When I think of pancakes, I think of big fluffy buttermilk deliciousness.
Fluffy pancakes like these are delicious, particularly on National Pancake Day! |
I also like the seasonal delights of pumpkin pancakes or fresh-picked strawberries on top of buttermilk cakes with homemade whipped cream (just like Grandma used to make).
While I adore these round bits of heaven, I actually prefer thinner, heavier pancakes.
I know, I'm a little weird.
My pancake recipe goes light on the flour, heavy on the eggs and milk. I concoct my recipe mostly from memory, along with trial and error.
Pancakes I make (which Jacob eats, but not Derek) look much like this:
Thinner pancakes are just as filling, but take less room on your plate.They also have a spongier texture and look a lot like lefse. Mmmm ... lefse. |
So, go home tonight and either make pancakes for supper OR prepare your ingredients for a wonderful breakfast tomorrow morning.
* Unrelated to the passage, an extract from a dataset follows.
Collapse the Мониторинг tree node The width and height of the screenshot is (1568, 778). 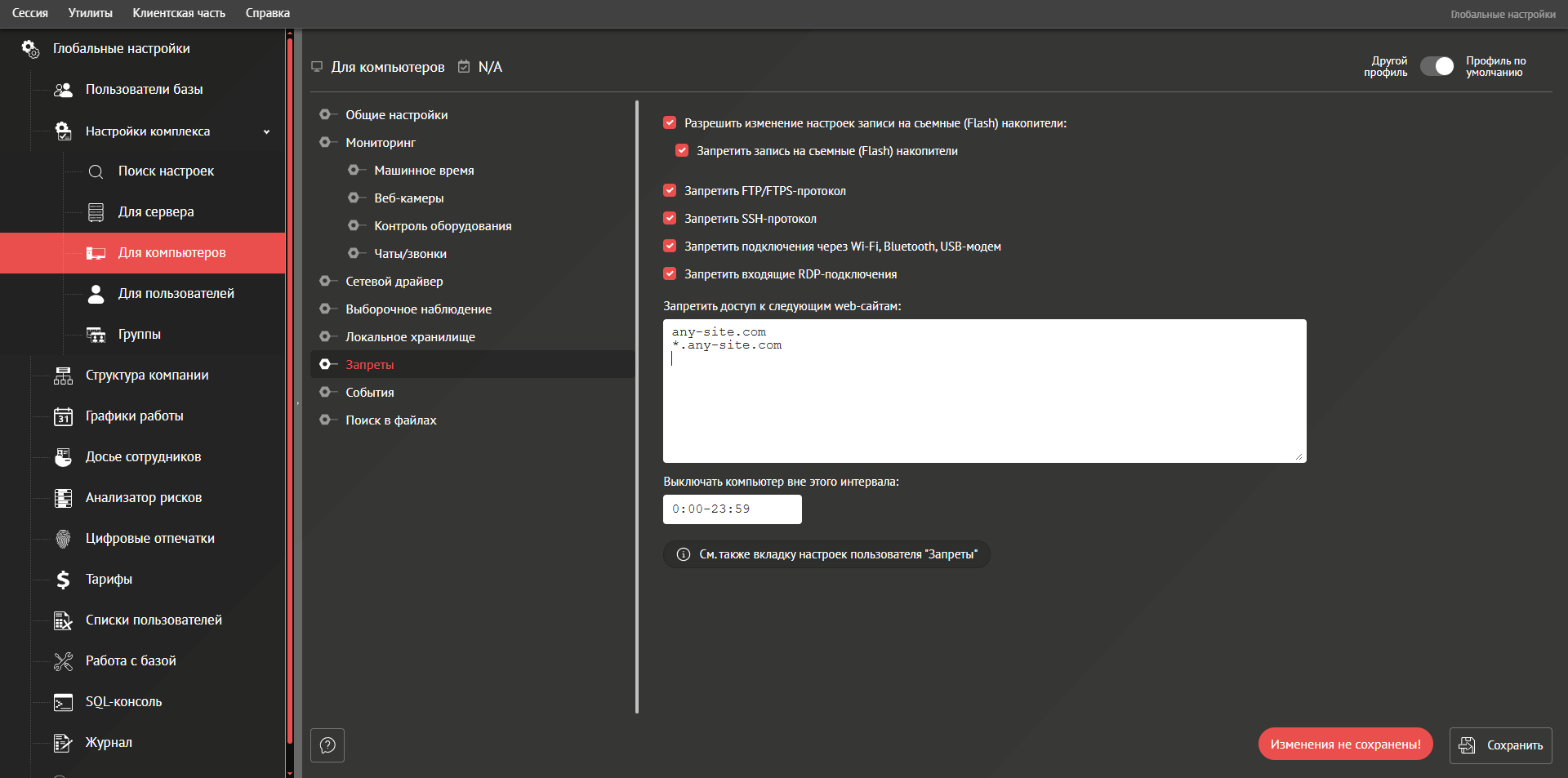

If you keep baking supplies in your house, here's my quick recipe for thin pancakes:
3/4 cup flour
1/2 tsp of baking powder
1 1/2 tsp of baking soda
2-3 eggs (depending on how heavy you want the cakes)
1 cup of milk
Mix dry ingredients together first. Whisk eggs in a bowl and add to the dry ingredients, and add milk. Mix all together until mixture is runny. Fry in butter in small pan. Usually makes 4-6 large pancakes (7 inches in diameter, if you're curious).
This recipe literally takes 10 minutes or less to make. Plus the pancakes cook quickly, so if you have hungry little devils running around your house, you should be able to satisfy their desires for pancakes in 20 minutes or so. Good luck. Don't lose any fingers when people/little devils scramble to snatch these off the serving plate.